Under the Defense Department rules, the military commissions will or are likely to:

  • Deprive defendants of independent judicial oversight by a civilian court.
  • Improperly subject to military trials persons apprehended far from any battle zone.
  • Try prisoners of war (POWs) in a manner that violates the 1949 Geneva Conventions.
  • Deprive defense counsel of the means to prepare an effective defense.
  • Prevent defendants from seeing all evidence introduced against them.
  • Impose no obligation on the government to disclose exculpatory information.
  • Place review of important interlocutory questions with the charging authority rather than an independent adjudicator.
  • Fail to guarantee that evidence obtained via torture or ill-treatment shall not be used.
  • Allow wide latitude to close proceedings and impose a “gag order” on defense counsel.
  • Deprive military defense counsel of normal protections afforded military lawyers from improper “command influence.”
  • Restrict the defendant’s right to choose legal counsel.
  • Provide lower due process standards for non-citizens than for U.S. citizens.

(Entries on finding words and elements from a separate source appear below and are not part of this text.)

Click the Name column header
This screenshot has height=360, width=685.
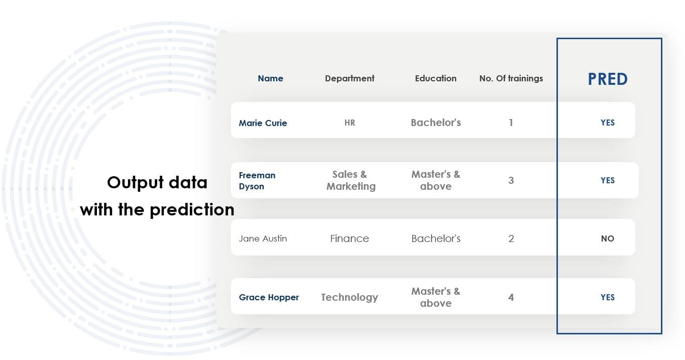pos(270,78)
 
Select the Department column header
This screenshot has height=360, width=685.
pos(350,79)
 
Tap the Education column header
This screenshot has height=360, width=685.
pos(435,78)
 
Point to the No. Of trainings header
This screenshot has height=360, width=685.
pos(511,79)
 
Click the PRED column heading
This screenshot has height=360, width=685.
pos(608,79)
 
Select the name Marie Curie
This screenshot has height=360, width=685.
pos(263,123)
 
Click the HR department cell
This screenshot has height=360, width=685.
pos(350,123)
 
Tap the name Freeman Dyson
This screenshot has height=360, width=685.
pos(257,181)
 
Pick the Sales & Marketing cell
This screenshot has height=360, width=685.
pos(351,180)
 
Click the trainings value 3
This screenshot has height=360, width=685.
pos(511,180)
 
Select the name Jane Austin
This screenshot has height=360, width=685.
pos(263,238)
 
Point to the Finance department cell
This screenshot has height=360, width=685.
pos(350,238)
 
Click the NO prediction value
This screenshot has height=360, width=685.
pos(607,238)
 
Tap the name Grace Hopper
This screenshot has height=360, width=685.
pos(269,297)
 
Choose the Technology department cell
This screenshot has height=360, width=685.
pos(350,297)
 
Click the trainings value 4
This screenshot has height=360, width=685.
pos(511,297)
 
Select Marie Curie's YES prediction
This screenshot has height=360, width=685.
pos(607,123)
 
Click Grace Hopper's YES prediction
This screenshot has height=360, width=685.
pos(607,297)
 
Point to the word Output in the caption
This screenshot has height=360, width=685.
pos(135,183)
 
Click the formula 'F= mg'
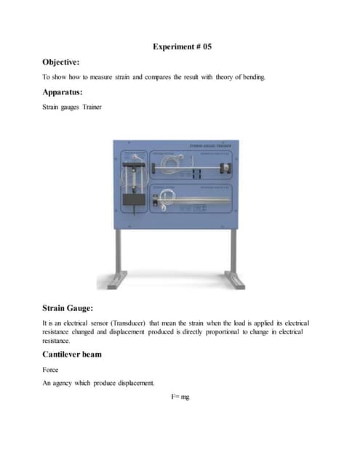180,399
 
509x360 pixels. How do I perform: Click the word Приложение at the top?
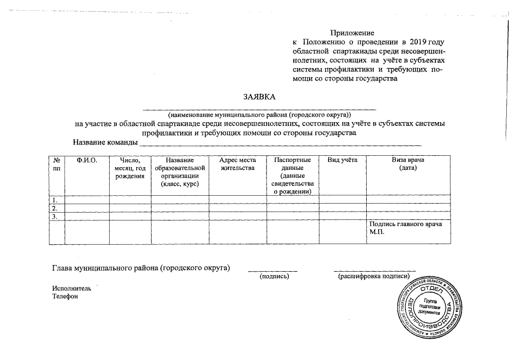click(x=352, y=34)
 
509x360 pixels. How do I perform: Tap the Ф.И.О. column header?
click(x=87, y=160)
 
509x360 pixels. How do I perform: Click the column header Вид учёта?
click(x=342, y=160)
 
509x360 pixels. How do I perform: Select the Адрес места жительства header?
click(x=238, y=164)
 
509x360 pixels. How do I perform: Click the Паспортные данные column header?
click(x=292, y=176)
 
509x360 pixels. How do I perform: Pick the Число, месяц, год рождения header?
click(x=130, y=168)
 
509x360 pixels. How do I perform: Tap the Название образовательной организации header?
click(x=180, y=172)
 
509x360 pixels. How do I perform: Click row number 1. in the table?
click(x=55, y=200)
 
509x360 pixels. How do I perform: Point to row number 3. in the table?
click(x=55, y=216)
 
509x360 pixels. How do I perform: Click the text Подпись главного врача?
click(x=405, y=224)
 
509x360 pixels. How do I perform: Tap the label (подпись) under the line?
click(x=273, y=277)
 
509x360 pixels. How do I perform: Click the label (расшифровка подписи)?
click(x=373, y=277)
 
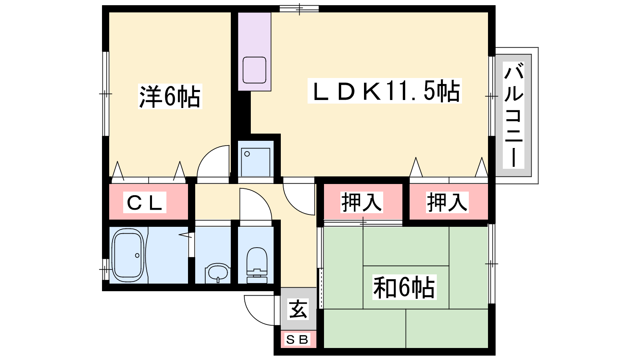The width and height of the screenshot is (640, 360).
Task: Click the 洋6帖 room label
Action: (170, 96)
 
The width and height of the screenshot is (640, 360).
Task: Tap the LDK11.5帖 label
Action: (384, 91)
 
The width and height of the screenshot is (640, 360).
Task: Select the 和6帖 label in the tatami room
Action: (404, 287)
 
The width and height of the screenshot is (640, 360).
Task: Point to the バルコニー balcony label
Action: (514, 115)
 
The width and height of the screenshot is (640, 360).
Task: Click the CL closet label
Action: (144, 202)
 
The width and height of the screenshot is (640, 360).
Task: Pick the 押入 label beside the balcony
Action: (447, 202)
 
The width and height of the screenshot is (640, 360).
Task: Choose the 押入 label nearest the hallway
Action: (362, 202)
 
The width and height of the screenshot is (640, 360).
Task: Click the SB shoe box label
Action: (297, 340)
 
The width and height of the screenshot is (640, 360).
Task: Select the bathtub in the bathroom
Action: (128, 255)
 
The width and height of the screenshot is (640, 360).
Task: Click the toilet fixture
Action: (256, 265)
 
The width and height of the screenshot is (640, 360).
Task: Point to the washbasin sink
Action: (218, 273)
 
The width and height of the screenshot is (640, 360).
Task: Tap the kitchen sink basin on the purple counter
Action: (254, 70)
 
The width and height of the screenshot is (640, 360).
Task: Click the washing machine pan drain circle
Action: (247, 154)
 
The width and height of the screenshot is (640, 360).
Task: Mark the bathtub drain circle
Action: (138, 255)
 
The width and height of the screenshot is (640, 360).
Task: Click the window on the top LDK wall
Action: (299, 9)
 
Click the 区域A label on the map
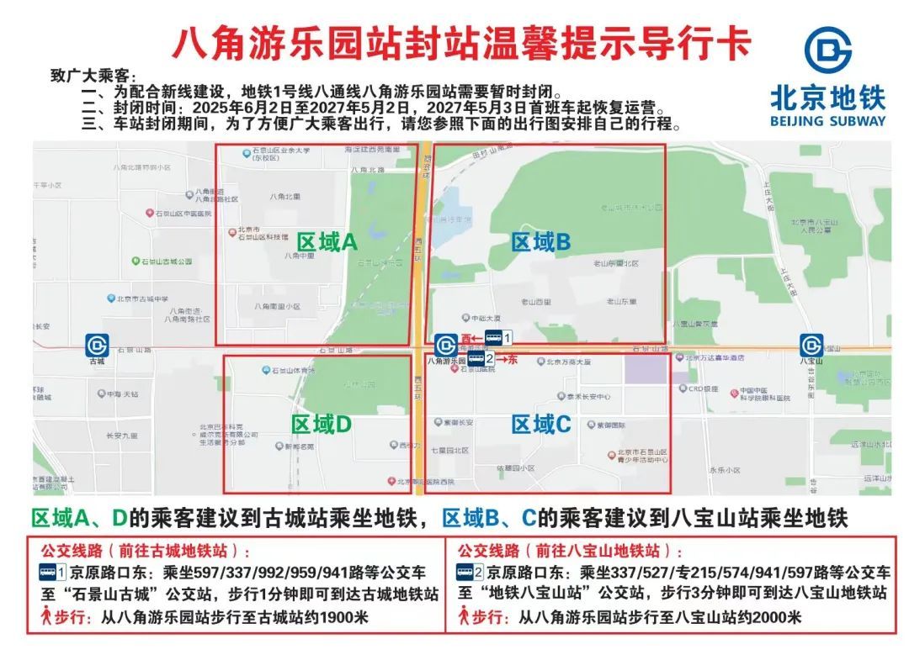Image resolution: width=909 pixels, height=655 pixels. point(327,242)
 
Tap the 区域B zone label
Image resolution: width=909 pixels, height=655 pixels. point(541,242)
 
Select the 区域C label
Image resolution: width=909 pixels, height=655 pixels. point(541,425)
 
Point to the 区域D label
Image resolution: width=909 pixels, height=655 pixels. point(321,425)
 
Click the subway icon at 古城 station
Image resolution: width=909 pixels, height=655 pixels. point(97,345)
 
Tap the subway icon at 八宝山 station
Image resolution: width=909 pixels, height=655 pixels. point(811,345)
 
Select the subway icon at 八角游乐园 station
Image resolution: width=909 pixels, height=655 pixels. point(445,345)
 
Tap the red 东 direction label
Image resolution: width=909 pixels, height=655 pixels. point(512,359)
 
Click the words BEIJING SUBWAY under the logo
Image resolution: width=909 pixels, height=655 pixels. point(827,120)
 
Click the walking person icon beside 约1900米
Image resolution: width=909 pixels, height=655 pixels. point(47,616)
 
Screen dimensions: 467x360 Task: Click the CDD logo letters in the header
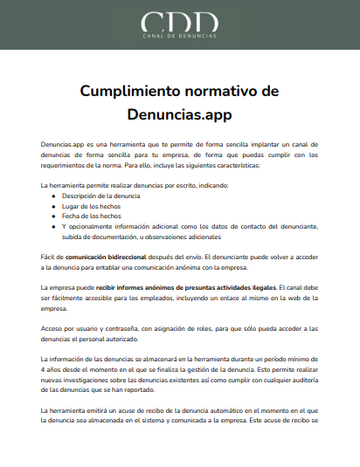180,22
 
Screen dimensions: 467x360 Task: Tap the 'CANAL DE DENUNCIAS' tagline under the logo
180,38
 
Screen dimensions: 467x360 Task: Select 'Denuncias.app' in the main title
180,113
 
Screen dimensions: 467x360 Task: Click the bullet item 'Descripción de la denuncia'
100,196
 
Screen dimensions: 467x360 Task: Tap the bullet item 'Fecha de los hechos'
91,216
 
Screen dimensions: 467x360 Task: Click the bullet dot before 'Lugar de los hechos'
54,206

On August 31, 2005, the U.S. Department of Defense announced several changes to the military commissions that it claimed would make the commissions “smoother and more efficient.”  Under the rule changes, the commission’s presiding officer will act more like a judge, ruling on legal issues, while the other members of the panel will act more like a jury, determining issues of fact. 3  Commission hearings held in 2004—to which Human Rights Watch sent observers—had highlighted serious deficiencies in the U.S. military commission members’ understanding of the laws of war and basic principles of criminal justice.4

The rule changes also provide that classified evidence can be withheld from the accused unless doing so would deny him a “full and fair trial.” While Human Rights Watch welcomed the Pentagon’s recognition that access to evidence is necessary for a fair trial, the Pentagon will still remain the arbiter of that evidence. This change may mean little so long as there is no judicial review of the proceedings by a civilian court. U.S. courts martial, unlike the commissions, are reviewed by a civilian appeals court. Revelations of torture and other mistreatment by U.S. personnel at Guantánamo Bay and other detention facilities outside the United States heightens concerns over the use of evidence withheld from the accused. Human Rights Watch believes the rule changes were aimed to deflect criticism of the commissions without addressing the commissions’ most fundamental problems. 

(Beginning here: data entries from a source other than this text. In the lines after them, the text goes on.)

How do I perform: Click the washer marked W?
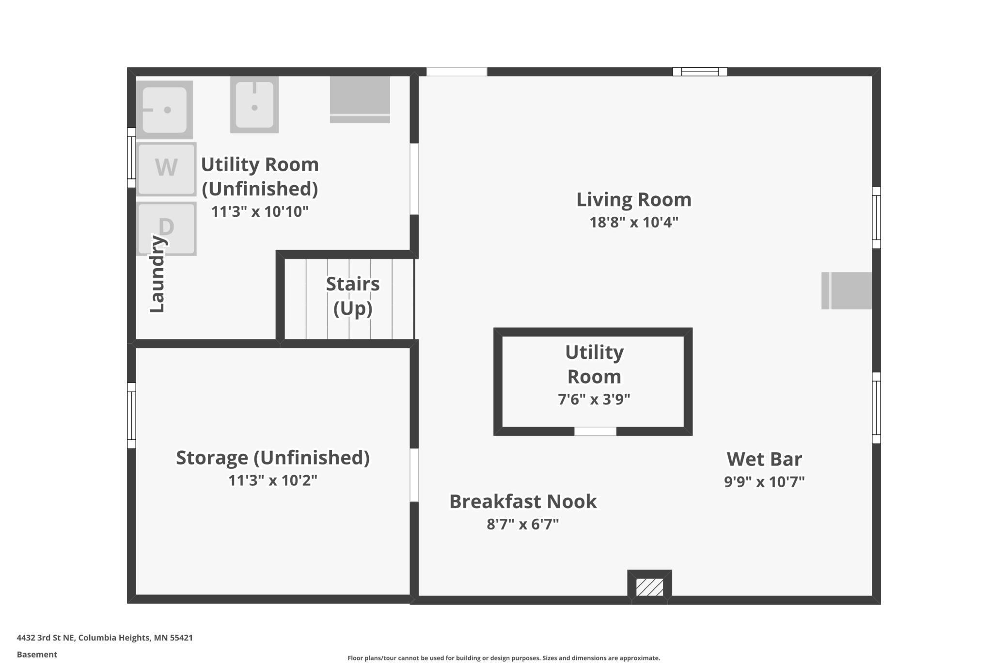click(166, 168)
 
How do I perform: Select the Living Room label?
click(633, 199)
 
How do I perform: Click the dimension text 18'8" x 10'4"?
click(633, 223)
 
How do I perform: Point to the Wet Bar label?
click(764, 459)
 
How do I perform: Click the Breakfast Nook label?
click(523, 501)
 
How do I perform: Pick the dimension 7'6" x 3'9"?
click(594, 399)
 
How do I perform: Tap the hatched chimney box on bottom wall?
click(649, 587)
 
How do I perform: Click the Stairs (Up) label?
click(352, 296)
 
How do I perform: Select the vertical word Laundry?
click(157, 274)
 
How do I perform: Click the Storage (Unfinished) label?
click(272, 457)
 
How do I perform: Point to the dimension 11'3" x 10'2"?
click(272, 480)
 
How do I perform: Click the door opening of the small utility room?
click(595, 431)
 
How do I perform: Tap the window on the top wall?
click(700, 72)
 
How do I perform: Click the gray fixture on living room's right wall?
click(847, 290)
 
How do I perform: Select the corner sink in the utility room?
click(165, 110)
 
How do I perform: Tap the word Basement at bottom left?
click(37, 655)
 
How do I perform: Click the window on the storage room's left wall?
click(131, 415)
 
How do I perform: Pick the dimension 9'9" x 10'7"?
click(764, 482)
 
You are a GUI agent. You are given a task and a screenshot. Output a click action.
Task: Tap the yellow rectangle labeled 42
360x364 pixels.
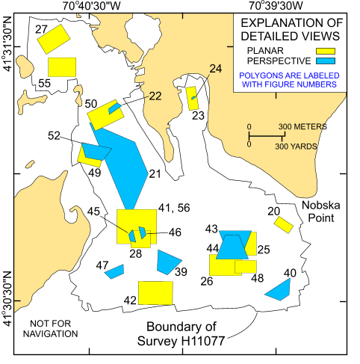click(x=155, y=292)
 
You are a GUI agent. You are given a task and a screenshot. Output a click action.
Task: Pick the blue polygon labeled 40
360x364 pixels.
click(x=279, y=289)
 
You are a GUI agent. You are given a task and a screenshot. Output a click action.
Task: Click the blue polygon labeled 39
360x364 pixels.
click(x=168, y=262)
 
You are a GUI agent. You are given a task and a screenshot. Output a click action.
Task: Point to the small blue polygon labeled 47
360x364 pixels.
click(x=114, y=271)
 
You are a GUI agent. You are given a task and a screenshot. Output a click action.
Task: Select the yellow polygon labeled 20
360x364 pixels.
click(x=283, y=225)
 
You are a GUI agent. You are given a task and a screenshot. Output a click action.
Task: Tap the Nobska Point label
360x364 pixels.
click(x=321, y=212)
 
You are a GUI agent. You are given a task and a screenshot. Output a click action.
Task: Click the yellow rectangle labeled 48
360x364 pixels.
click(x=246, y=267)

It is unclear how many cases will proceed to full trials before the commissions. The lopsided rules plus the threat of capital punishment may compel many of those accused to accept plea agreements, even if harsh. Others may be convicted on the basis of evidence withheld from the defendant.  This will permit prosecutors to declare victory, but the broader public will be deprived of an important opportunity to assess guilt or innocence, and fill an important historical record.



[1] Human Rights Watch has long be concerned about the treatment at Guantanamo of the Canadian, Omar Ahmed Khadr, who was fifteen-years old at the time of his arrest but has not been treated as a child by U.S. authorities as is required under international law. 

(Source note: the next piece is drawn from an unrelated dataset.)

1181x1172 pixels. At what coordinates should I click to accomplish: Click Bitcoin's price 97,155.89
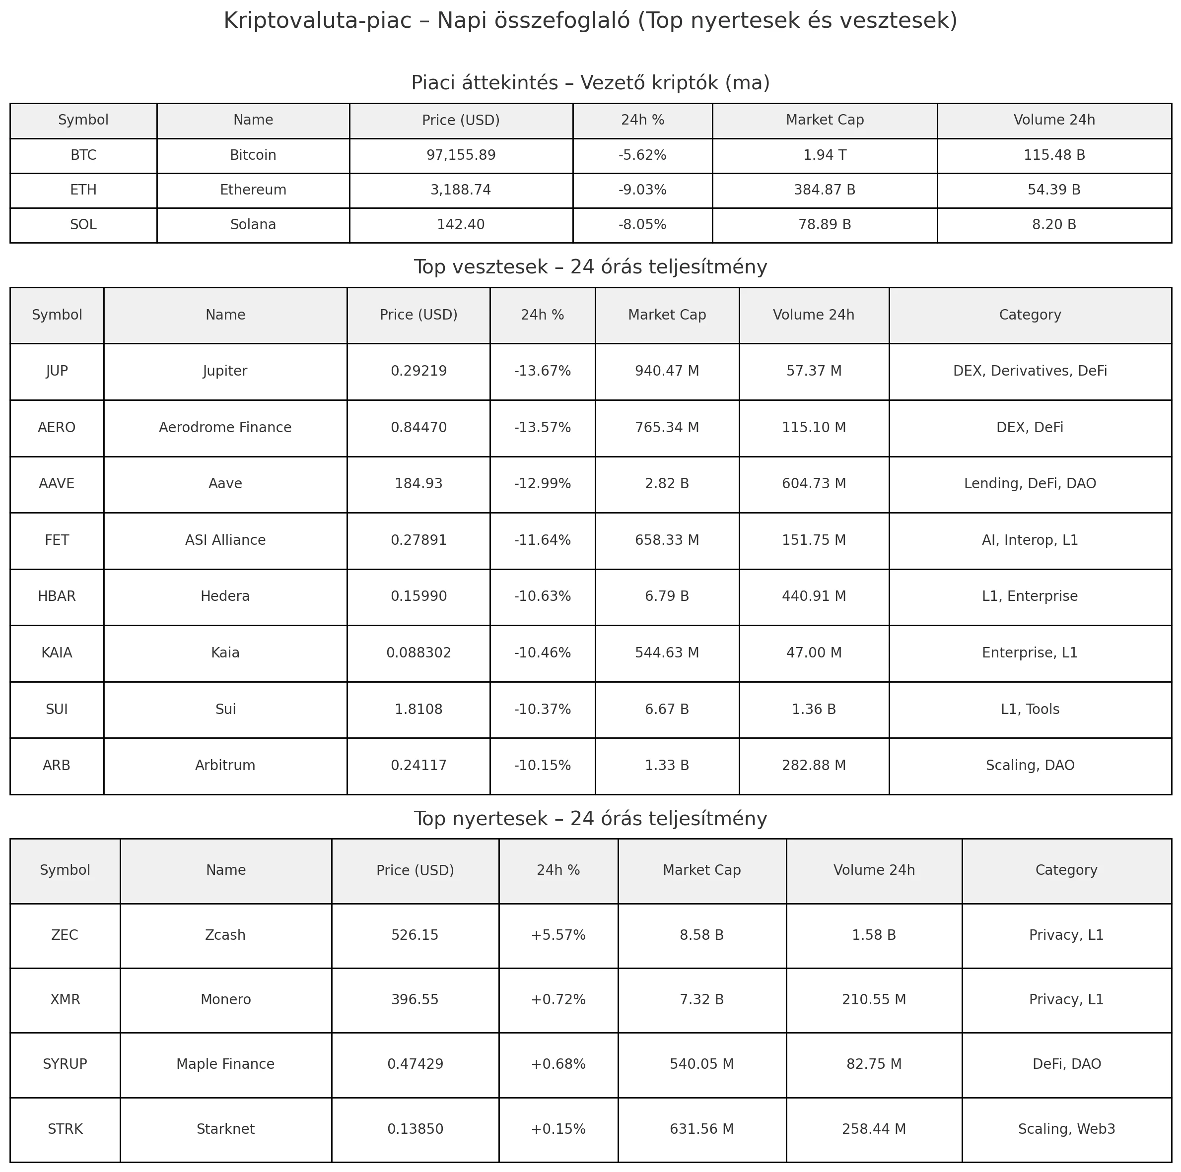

[2] Since President Bush issued Military Order of November 13, 2001 authorizing military commissions, the Department of Defense has released several instructions setting out the applicable law and procedure: Military Commission Order No. 1 (MCO No. 1), issued March 21, 2002; a draft set of crimes and elements released on February 28, 2003 for public comment; a set of nine Military Commission Instructions (MCIs) released on April 30, 2003 and subsequently, several of which were later revised; and Military Commission Order No. 3 (MCO No. 3), issued February 5, 2004.

[3] Military Commission Order (MCO), No. 1 (revised August 31, 2005).

[4] Human Right Watch, “U.S.: Guantanamo Tribunal Lacks Basic Knowledge of Law,” press release, November 5, 2004.